Do Not Disturb

Taking the step to enable DND 24/7 was one of the best decisions I could make for inviting more calm, focus, and clarity into my day.

Taking the step to enable DND 24/7 was one of the best decisions I could make for inviting more calm, focus, and clarity into my day.


A few weeks ago, I accidentally turned on Do Not Disturb, not for an hour, not until the evening, not until I left my current location, but in perpetuity. I haven't turned it off, nor have I wanted to, and honestly, it's one of the best decisions I've made in a long time.

Do Not Disturb (DND) first debuted on iOS in 2012, so it's not exactly new. While DND has always offered the ability to put the phone into DND for a specific reoccurring period, new features have been added over the years, including the ability to send DND messages while driving. More recently, DND expanded to be enabled for more nuanced periods (i.e., for the hour, until you leave your current location, or until the event in your calendar ends). A scheduled DND took care of notifications during the night, but it offered little refuge from the messages, banners, and buzzes my devices received during the day.

The solution to disable all, if not most, notifications might seem blatantly obvious. But what kept me allowing notifications to persist was twofold. First, they straddled the line of being just convenient enough that I often decide to keep them around. And by the time I eventually got irritated enough that I wanted to react, whatever app was seeking my attention had often quieted down.
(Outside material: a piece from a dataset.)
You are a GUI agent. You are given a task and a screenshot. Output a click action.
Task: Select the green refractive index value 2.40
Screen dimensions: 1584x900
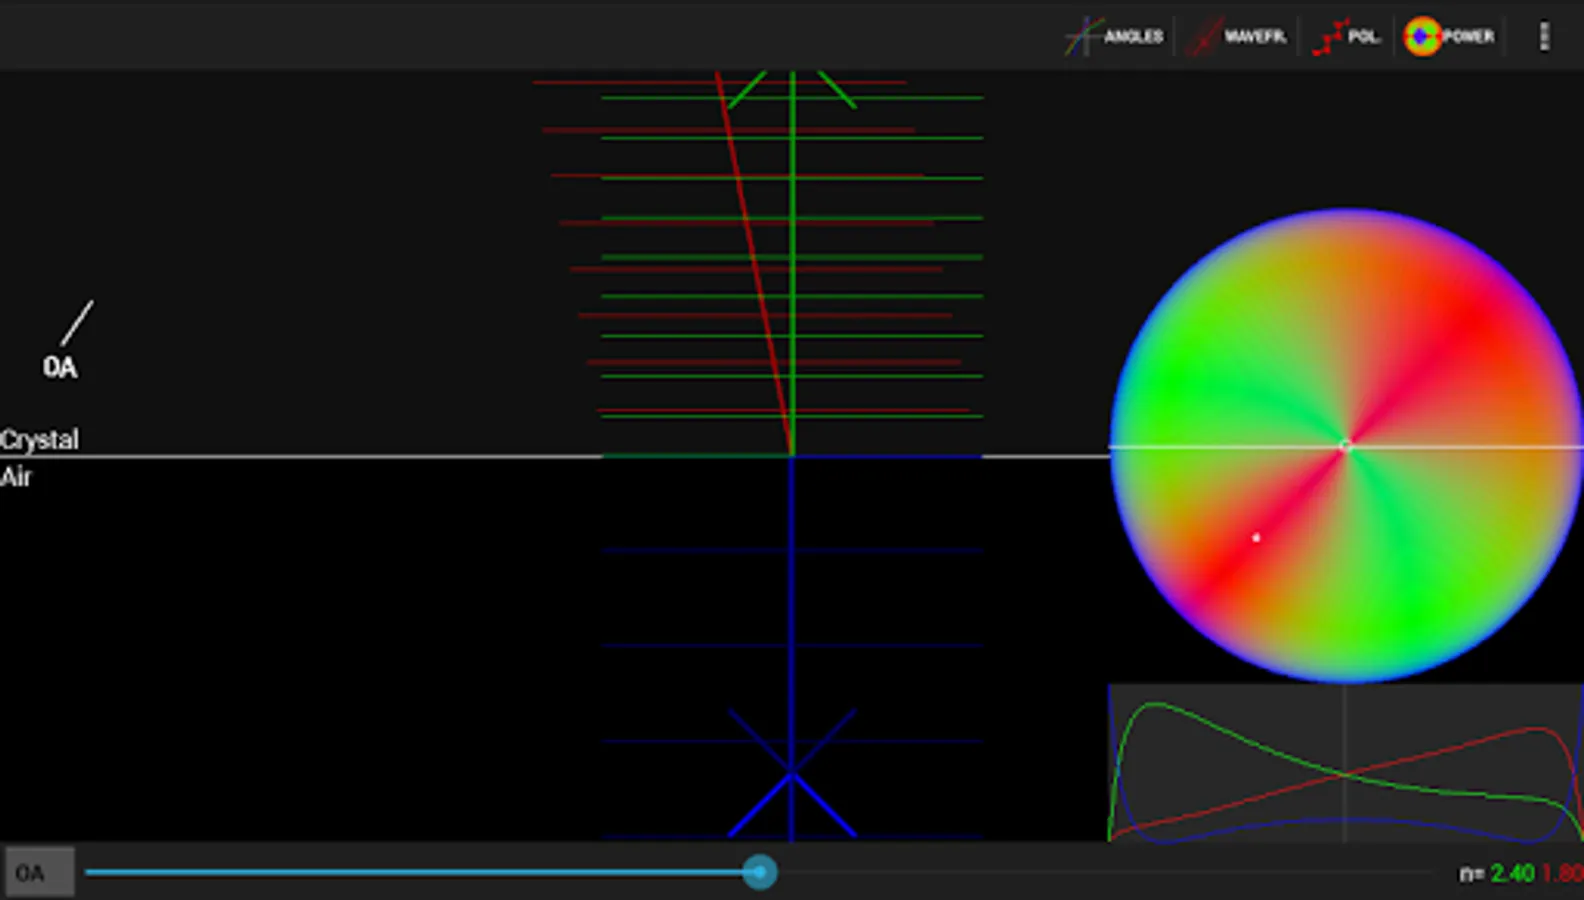tap(1512, 873)
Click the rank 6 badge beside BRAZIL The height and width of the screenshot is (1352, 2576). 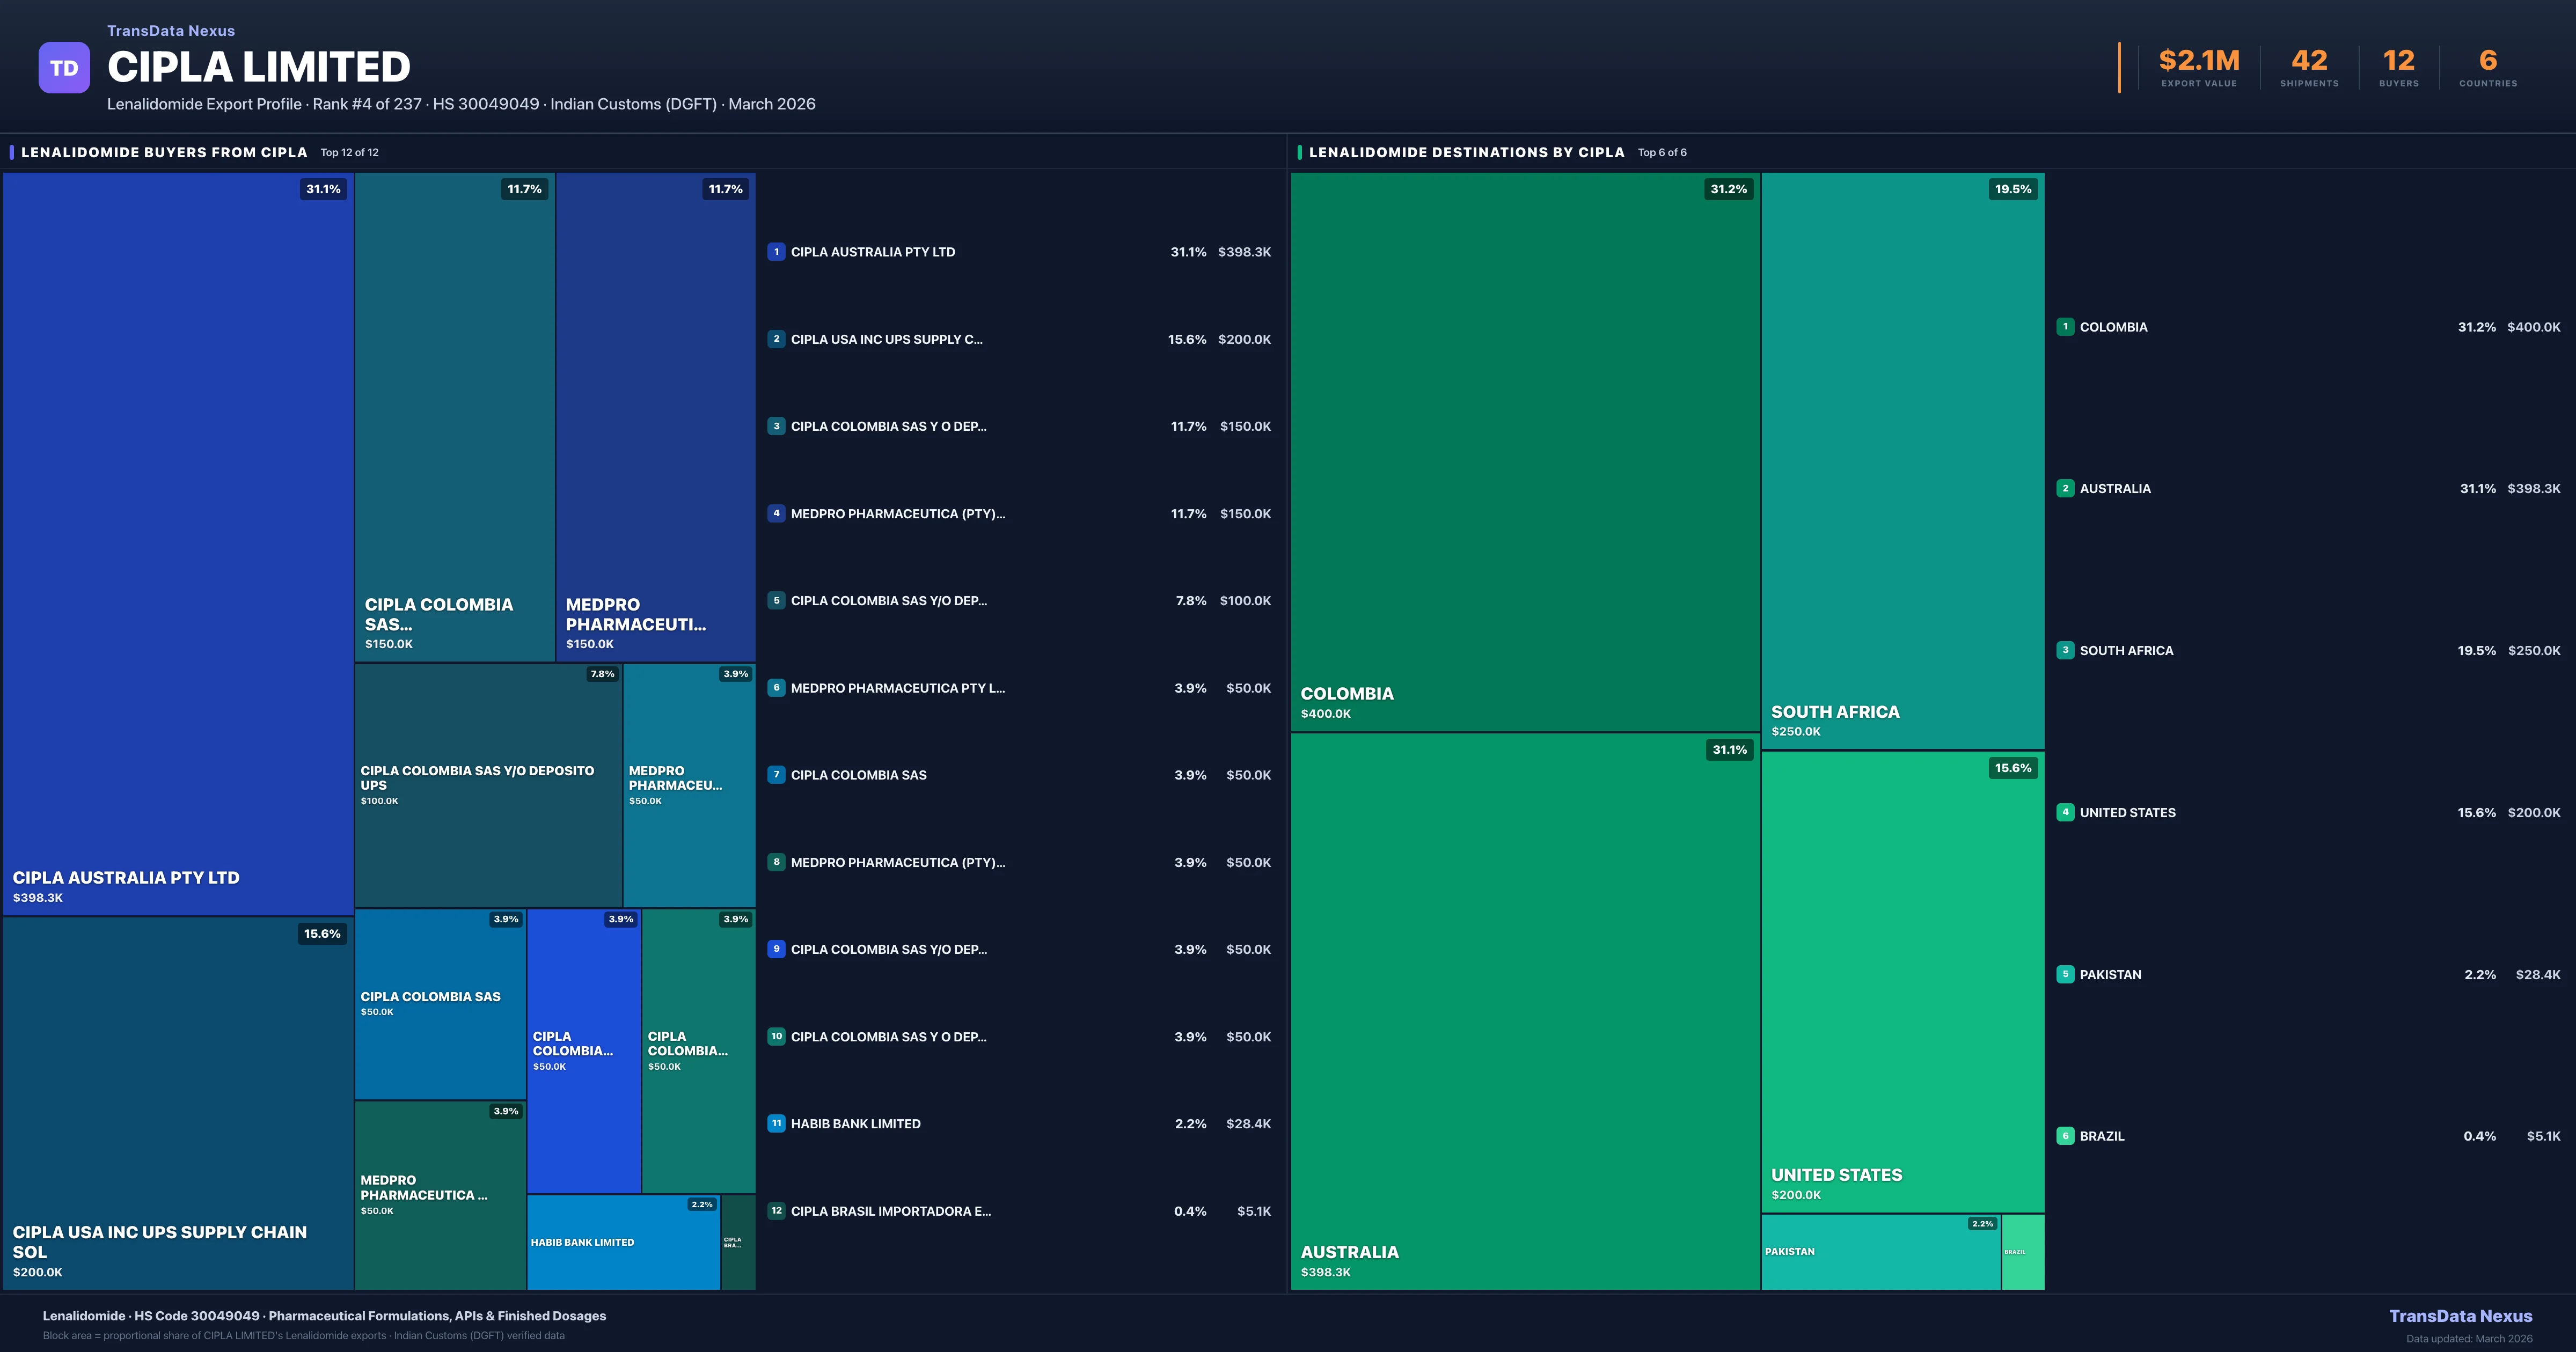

Second, the process of sorting through and deciding which specific notifications to allow for which apps can quickly become cumbersome. Take just one sports app, for example: if I enable notifications, I then have the option of receiving any of a dozen different alerts (News, Warmup, Game Start, Goals, Overtime, Final Score, etc.) for each team on any particular night. This process of manually tuning a dozen settings across dozens of apps felt daunting, leading to inaction and avoidance on my part.

It was only by chance that I left Do Not Disturb on, and only after a few days with DND constantly enabled that I noticed that I hadn't missed anything, nor had I gotten as frustrated or distracted by my devices. The urgency to respond and continuously redirect my attention had evaporated. Now I was in charge of what I checked & when I checked it.
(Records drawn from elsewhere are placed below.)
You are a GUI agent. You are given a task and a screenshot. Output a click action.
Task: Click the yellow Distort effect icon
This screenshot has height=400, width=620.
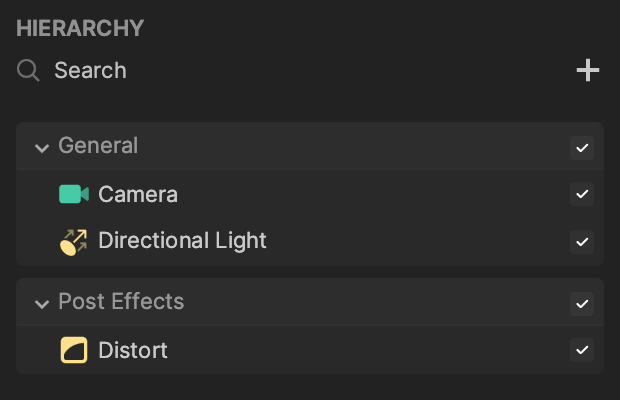coord(74,350)
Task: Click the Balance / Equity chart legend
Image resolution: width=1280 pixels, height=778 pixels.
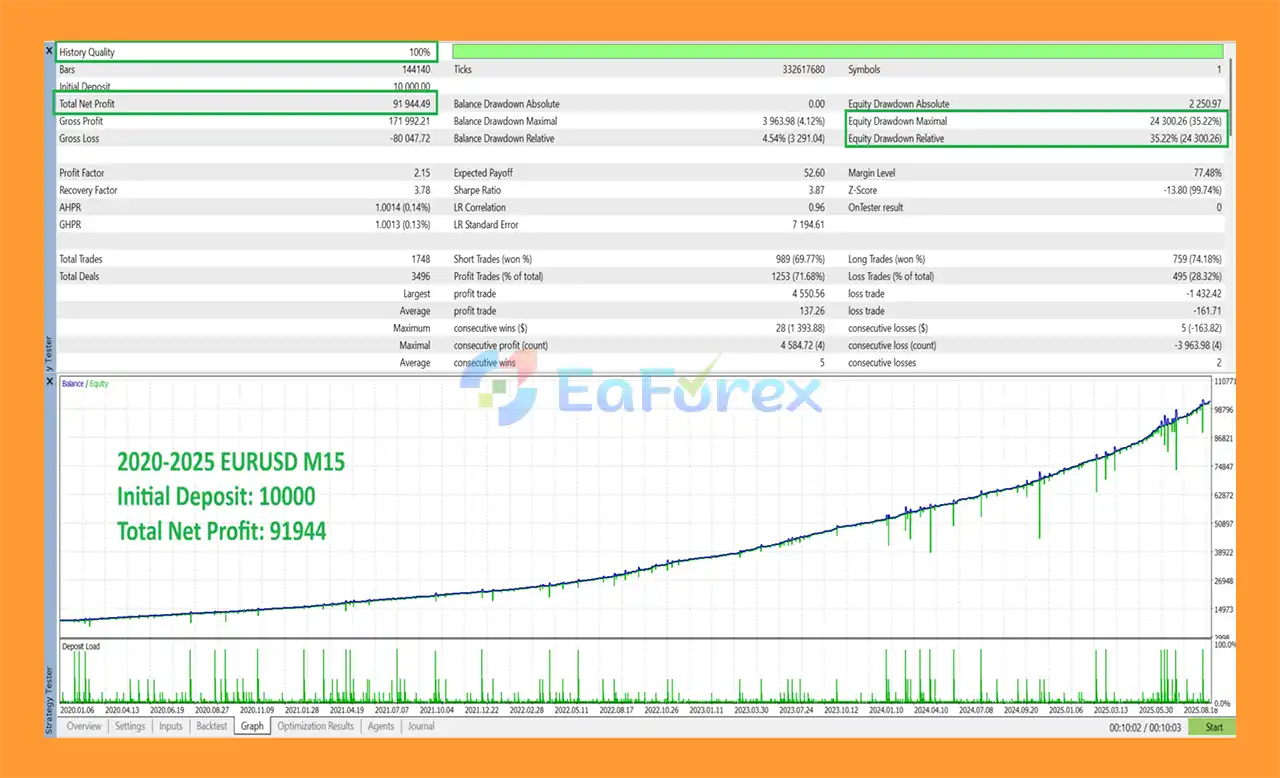Action: pos(85,384)
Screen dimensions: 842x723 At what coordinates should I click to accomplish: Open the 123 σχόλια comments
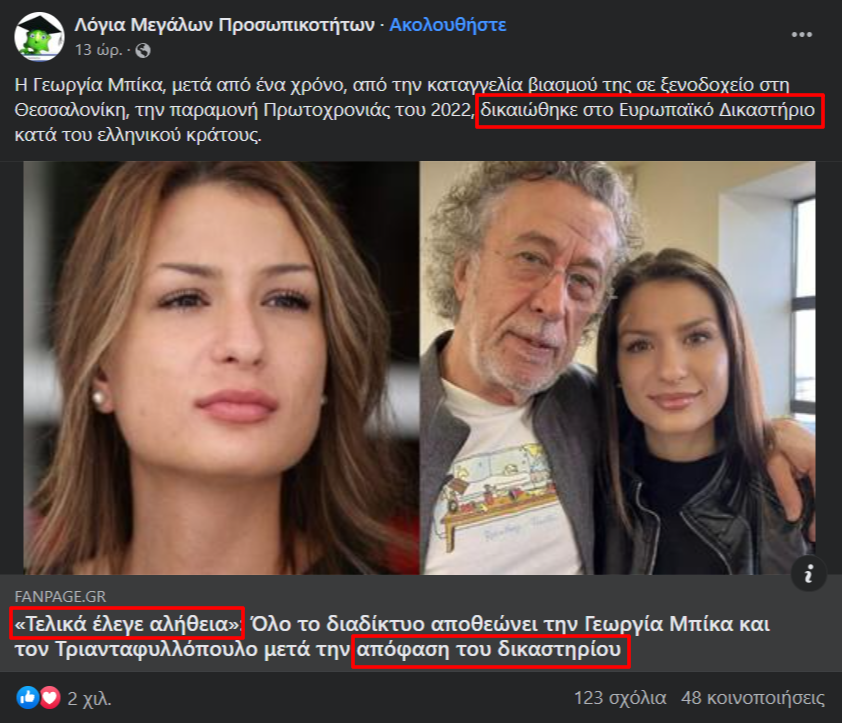click(x=620, y=698)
And by no means was I getting bombarded by hundreds of notifications. At most, they averaged around 65 per day, though they ranged anywhere from 48 to as many as 106 per day. Averaged across a day, a new notification breaks my flow once every 14 minutes of every waking hour. Worse, my notifications were all primarily skewed towards the end of the day, precisely when I wanted to disengage and focus on not being tethered to my devices—each haptic buzz, banner, or ding an invitation to distraction. Over time the goal became trying to remain focused despite these distractions; a completely ass-backwards approach! And it wasn't just my notification that I needed to contend with, but the 80 or so alerts that pinged my partner’s devices as well. Taken together, that averaged out to one new notification between us every six minutes!

The Top 3 culprits for notifications are: 1. News, 2. Twitter, & 3. Messages.

The Top 3 culprits for notifications are: 1. News, 2. Twitter, & 3. Messages.


I think we can all appreciate that notifications might occasionally break our flow. Still, I don't think I had ever appreciated how detrimental or severe these interruptions were until they all disappeared. There is a time cost and an attentional residue associated each time a notification arrives. When an alert comes through, even as just a banner, it interrupts the flow of whatever I was working on to process the incoming information. Breaking away from my task, I have to consider what I want to do with the incoming notification (ignore it, respond, save it for later, etc.). And third, after reacting or responding to it, I then need to return to my original train of thought. The harm of these interruptions and task switching is often underestimated (or worse, revered as multi-tasking), but a growing body of literature suggests this task-switching is far more harmful to our performance and creativity than we might appreciate or recognize.

Three weeks into this experiment, I can say there hasn’t been much I missed and nothing that I have regretted. I currently have DND enabled on my Mac, iPad, and iPhone (only allowing call notifications on my iPhone). After several weeks, there has been the odd message that I have responded to late, but nothing more than that. The most significant barrier to implementing this was my belief about needing to respond and attend to notifications as promptly as possible. By removing notifications and prioritizing times for specific tasks, I have felt more clarity, less anxiety, and more focus throughout the day.

It might sound like I'm overselling it, but give it a fair shot for 4-5 days and let me know whether it's made any difference in your life.